I am having issues understanding the algorithm. Here is the most popular one seen online
for all members of population
sum += fitness of this individual
end for
for all members of population
probability = sum of probabilities + (fitness / sum)
sum of probabilities += probability
end for
loop until new population is full
do this twice
number = Random between 0 and 1
for all members of population
if number > probability but less than next probability
then you have been selected
end for
end
create offspring
end loop
for all members of population
probability = sum of probabilities + (fitness / sum)
sum of probabilities += probability
end for
^^^this piece in particular confuses me. What are the "sum of probabilities" and even "probability" in the context of an individual in a population? Are these like values individuals have on inception?
That is a very obfuscated piece of code.
In that second block of code, probability
is a variable attached to each member of the population, and sum of probabilities
is a global variable for the whole population.
Now, what the roulette wheel metaphor is saying, is that the entire population can be represented as a roulette wheel, and each member of the population has a slice in that roulette wheel proportional to its relative fitness. That code is doing the dirty work behind that metaphor-- instead of wedges on a wheel, the members are now represented by proportional intervals on the line segment [0,1], which is a customary way to represent probabilities.
To do that, you technically need two numbers, a start and an end, for each member. But the first member's start is going to be 0; the second member's start is going to be the end of the first member; etc, until the last member, which has an end of 1.

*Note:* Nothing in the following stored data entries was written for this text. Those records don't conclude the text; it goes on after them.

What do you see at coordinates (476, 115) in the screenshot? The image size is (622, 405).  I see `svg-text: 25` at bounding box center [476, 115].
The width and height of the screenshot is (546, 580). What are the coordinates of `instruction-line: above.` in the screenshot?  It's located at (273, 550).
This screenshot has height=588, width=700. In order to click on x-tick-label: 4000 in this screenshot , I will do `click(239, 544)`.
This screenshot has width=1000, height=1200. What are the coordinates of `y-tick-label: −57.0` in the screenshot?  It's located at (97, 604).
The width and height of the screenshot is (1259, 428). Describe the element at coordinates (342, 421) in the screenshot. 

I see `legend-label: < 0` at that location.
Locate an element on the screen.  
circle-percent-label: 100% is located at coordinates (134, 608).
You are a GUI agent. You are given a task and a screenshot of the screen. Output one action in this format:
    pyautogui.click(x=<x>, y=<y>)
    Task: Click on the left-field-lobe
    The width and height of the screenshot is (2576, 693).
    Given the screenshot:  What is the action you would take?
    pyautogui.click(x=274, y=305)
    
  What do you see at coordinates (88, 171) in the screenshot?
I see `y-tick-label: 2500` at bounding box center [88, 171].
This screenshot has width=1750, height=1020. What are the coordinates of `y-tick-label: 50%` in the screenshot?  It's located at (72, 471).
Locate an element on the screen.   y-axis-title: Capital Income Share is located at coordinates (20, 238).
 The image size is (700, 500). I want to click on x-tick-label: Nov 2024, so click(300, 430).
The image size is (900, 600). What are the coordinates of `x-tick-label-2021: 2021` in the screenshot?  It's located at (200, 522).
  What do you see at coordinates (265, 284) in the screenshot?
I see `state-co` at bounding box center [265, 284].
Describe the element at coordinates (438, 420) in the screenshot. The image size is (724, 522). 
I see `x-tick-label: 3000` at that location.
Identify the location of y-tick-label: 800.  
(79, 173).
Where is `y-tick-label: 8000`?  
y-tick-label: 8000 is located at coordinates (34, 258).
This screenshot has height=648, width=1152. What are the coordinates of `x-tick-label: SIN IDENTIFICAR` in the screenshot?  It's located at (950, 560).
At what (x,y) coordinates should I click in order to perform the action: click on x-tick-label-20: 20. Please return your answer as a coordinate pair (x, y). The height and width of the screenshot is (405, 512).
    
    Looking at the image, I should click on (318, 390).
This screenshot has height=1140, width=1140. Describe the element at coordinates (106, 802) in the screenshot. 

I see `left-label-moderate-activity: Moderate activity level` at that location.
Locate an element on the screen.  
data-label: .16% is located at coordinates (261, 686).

That's what that code is doing. Sum of probabilities
starts out at 0, and the first time through the loop, the probability
is what you intuitively thought it would be. It is marking the end point of the first member. Then the "sum of probabilities" is updated. The second time through the loop, the "probability" is what you intuitively thought it would be... shifted over by the "sum of probabilities." And so it goes.
So the first loop is summing fitness values as a prelude to normalizing things. The second loop, that you ask about, is normalizing and arranging those normalized probabilities in the unit interval. And the third (most complex) loop is picking two random numbers, matching them up with two members of the population, and mating them. (Note that the assumption is that those members are in some array-like format so that you can sequentially check their endpoints against the random number you've rolled.)